--- Start Record excerpts ---

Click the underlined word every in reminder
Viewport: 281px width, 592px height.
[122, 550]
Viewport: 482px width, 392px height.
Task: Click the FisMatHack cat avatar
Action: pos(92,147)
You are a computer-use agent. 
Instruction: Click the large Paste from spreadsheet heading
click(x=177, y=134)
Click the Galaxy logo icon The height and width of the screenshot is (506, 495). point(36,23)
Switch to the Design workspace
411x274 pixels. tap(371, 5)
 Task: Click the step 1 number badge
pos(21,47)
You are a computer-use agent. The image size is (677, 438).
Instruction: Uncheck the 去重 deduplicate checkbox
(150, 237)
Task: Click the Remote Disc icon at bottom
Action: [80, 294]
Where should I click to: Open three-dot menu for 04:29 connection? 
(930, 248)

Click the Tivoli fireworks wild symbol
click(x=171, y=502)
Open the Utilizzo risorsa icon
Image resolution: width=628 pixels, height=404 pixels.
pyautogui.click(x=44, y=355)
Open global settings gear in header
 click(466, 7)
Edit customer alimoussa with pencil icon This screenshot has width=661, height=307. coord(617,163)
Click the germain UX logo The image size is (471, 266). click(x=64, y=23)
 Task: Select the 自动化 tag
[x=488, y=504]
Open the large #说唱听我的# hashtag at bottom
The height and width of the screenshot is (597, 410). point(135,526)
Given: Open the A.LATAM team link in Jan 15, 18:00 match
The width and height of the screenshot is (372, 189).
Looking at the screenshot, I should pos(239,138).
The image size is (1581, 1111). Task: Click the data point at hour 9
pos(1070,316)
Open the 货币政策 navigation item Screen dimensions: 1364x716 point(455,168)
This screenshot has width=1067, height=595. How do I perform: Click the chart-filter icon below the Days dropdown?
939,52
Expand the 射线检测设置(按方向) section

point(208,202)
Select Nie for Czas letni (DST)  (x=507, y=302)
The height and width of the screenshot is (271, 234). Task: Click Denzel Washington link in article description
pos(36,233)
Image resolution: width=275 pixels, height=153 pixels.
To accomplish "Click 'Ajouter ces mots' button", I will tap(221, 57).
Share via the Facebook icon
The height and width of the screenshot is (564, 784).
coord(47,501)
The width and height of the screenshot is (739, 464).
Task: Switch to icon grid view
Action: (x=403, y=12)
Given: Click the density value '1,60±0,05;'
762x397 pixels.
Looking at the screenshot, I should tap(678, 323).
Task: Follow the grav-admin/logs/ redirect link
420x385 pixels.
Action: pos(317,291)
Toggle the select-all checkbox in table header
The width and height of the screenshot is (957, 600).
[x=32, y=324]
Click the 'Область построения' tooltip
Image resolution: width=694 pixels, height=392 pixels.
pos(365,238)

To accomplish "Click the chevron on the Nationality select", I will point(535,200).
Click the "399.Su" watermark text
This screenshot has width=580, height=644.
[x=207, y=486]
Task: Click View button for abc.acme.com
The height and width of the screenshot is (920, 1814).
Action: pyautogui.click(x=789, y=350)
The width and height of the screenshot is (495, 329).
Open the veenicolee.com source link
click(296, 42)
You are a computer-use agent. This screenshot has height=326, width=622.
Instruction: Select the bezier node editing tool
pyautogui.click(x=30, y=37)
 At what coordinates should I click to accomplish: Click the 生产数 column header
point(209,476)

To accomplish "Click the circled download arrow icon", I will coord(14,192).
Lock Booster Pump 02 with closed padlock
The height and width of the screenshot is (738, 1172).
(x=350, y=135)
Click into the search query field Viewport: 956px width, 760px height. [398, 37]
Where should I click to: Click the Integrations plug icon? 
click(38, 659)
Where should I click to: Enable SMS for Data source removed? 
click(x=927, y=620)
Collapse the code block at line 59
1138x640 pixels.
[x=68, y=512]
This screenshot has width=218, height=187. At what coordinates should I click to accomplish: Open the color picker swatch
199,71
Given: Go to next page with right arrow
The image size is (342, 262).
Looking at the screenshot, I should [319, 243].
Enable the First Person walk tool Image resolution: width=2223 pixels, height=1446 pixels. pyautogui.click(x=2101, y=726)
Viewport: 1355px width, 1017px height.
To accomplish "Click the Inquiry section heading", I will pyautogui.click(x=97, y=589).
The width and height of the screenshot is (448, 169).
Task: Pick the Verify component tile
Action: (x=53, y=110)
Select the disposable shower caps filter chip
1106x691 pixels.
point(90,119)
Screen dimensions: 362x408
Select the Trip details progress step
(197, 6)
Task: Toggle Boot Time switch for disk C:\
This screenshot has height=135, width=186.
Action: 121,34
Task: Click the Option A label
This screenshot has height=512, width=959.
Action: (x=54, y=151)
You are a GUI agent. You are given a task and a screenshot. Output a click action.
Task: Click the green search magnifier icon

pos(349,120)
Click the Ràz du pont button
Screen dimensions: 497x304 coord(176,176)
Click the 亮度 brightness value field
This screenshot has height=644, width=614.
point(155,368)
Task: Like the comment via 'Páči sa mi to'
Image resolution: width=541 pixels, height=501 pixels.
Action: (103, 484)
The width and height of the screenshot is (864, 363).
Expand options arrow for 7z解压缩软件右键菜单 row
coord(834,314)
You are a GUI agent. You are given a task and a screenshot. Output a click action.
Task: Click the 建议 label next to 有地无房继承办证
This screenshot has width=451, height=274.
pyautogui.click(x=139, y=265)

--- End Record excerpts ---

▸ What this task involves
Return all of the records above word for word, with no changes.

▸ Problem solution
Click the underlined word every in reminder
Viewport: 281px width, 592px height.
[122, 550]
Viewport: 482px width, 392px height.
Task: Click the FisMatHack cat avatar
Action: pos(92,147)
You are a computer-use agent. 
Instruction: Click the large Paste from spreadsheet heading
click(x=177, y=134)
Click the Galaxy logo icon The height and width of the screenshot is (506, 495). point(36,23)
Switch to the Design workspace
411x274 pixels. tap(371, 5)
 Task: Click the step 1 number badge
pos(21,47)
You are a computer-use agent. The image size is (677, 438).
Instruction: Uncheck the 去重 deduplicate checkbox
(150, 237)
Task: Click the Remote Disc icon at bottom
Action: [80, 294]
Where should I click to: Open three-dot menu for 04:29 connection? 
(930, 248)

Click the Tivoli fireworks wild symbol
click(x=171, y=502)
Open the Utilizzo risorsa icon
Image resolution: width=628 pixels, height=404 pixels.
pyautogui.click(x=44, y=355)
Open global settings gear in header
 click(466, 7)
Edit customer alimoussa with pencil icon This screenshot has width=661, height=307. coord(617,163)
Click the germain UX logo The image size is (471, 266). click(x=64, y=23)
 Task: Select the 自动化 tag
[x=488, y=504]
Open the large #说唱听我的# hashtag at bottom
The height and width of the screenshot is (597, 410). point(135,526)
Given: Open the A.LATAM team link in Jan 15, 18:00 match
The width and height of the screenshot is (372, 189).
Looking at the screenshot, I should pos(239,138).
The image size is (1581, 1111). Task: Click the data point at hour 9
pos(1070,316)
Open the 货币政策 navigation item Screen dimensions: 1364x716 point(455,168)
This screenshot has width=1067, height=595. How do I perform: Click the chart-filter icon below the Days dropdown?
939,52
Expand the 射线检测设置(按方向) section

point(208,202)
Select Nie for Czas letni (DST)  (x=507, y=302)
The height and width of the screenshot is (271, 234). Task: Click Denzel Washington link in article description
pos(36,233)
Image resolution: width=275 pixels, height=153 pixels.
To accomplish "Click 'Ajouter ces mots' button", I will tap(221, 57).
Share via the Facebook icon
The height and width of the screenshot is (564, 784).
coord(47,501)
The width and height of the screenshot is (739, 464).
Task: Switch to icon grid view
Action: (x=403, y=12)
Given: Click the density value '1,60±0,05;'
762x397 pixels.
Looking at the screenshot, I should tap(678, 323).
Task: Follow the grav-admin/logs/ redirect link
420x385 pixels.
Action: pos(317,291)
Toggle the select-all checkbox in table header
The width and height of the screenshot is (957, 600).
[x=32, y=324]
Click the 'Область построения' tooltip
Image resolution: width=694 pixels, height=392 pixels.
pos(365,238)

To accomplish "Click the chevron on the Nationality select", I will point(535,200).
Click the "399.Su" watermark text
This screenshot has width=580, height=644.
[x=207, y=486]
Task: Click View button for abc.acme.com
The height and width of the screenshot is (920, 1814).
Action: pyautogui.click(x=789, y=350)
The width and height of the screenshot is (495, 329).
Open the veenicolee.com source link
click(296, 42)
You are a computer-use agent. This screenshot has height=326, width=622.
Instruction: Select the bezier node editing tool
pyautogui.click(x=30, y=37)
 At what coordinates should I click to accomplish: Click the 生产数 column header
point(209,476)

To accomplish "Click the circled download arrow icon", I will coord(14,192).
Lock Booster Pump 02 with closed padlock
The height and width of the screenshot is (738, 1172).
(x=350, y=135)
Click into the search query field Viewport: 956px width, 760px height. [398, 37]
Where should I click to: Click the Integrations plug icon? 
click(38, 659)
Where should I click to: Enable SMS for Data source removed? 
click(x=927, y=620)
Collapse the code block at line 59
1138x640 pixels.
[x=68, y=512]
This screenshot has width=218, height=187. At what coordinates should I click to accomplish: Open the color picker swatch
199,71
Given: Go to next page with right arrow
The image size is (342, 262).
Looking at the screenshot, I should [319, 243].
Enable the First Person walk tool Image resolution: width=2223 pixels, height=1446 pixels. pyautogui.click(x=2101, y=726)
Viewport: 1355px width, 1017px height.
To accomplish "Click the Inquiry section heading", I will pyautogui.click(x=97, y=589).
The width and height of the screenshot is (448, 169).
Task: Pick the Verify component tile
Action: (x=53, y=110)
Select the disposable shower caps filter chip
1106x691 pixels.
point(90,119)
Screen dimensions: 362x408
Select the Trip details progress step
(197, 6)
Task: Toggle Boot Time switch for disk C:\
This screenshot has height=135, width=186.
Action: 121,34
Task: Click the Option A label
This screenshot has height=512, width=959.
Action: (x=54, y=151)
You are a GUI agent. You are given a task and a screenshot. Output a click action.
Task: Click the green search magnifier icon

pos(349,120)
Click the Ràz du pont button
Screen dimensions: 497x304 coord(176,176)
Click the 亮度 brightness value field
This screenshot has height=644, width=614.
point(155,368)
Task: Like the comment via 'Páči sa mi to'
Image resolution: width=541 pixels, height=501 pixels.
Action: (103, 484)
The width and height of the screenshot is (864, 363).
Expand options arrow for 7z解压缩软件右键菜单 row
coord(834,314)
You are a GUI agent. You are given a task and a screenshot. Output a click action.
Task: Click the 建议 label next to 有地无房继承办证
This screenshot has width=451, height=274.
pyautogui.click(x=139, y=265)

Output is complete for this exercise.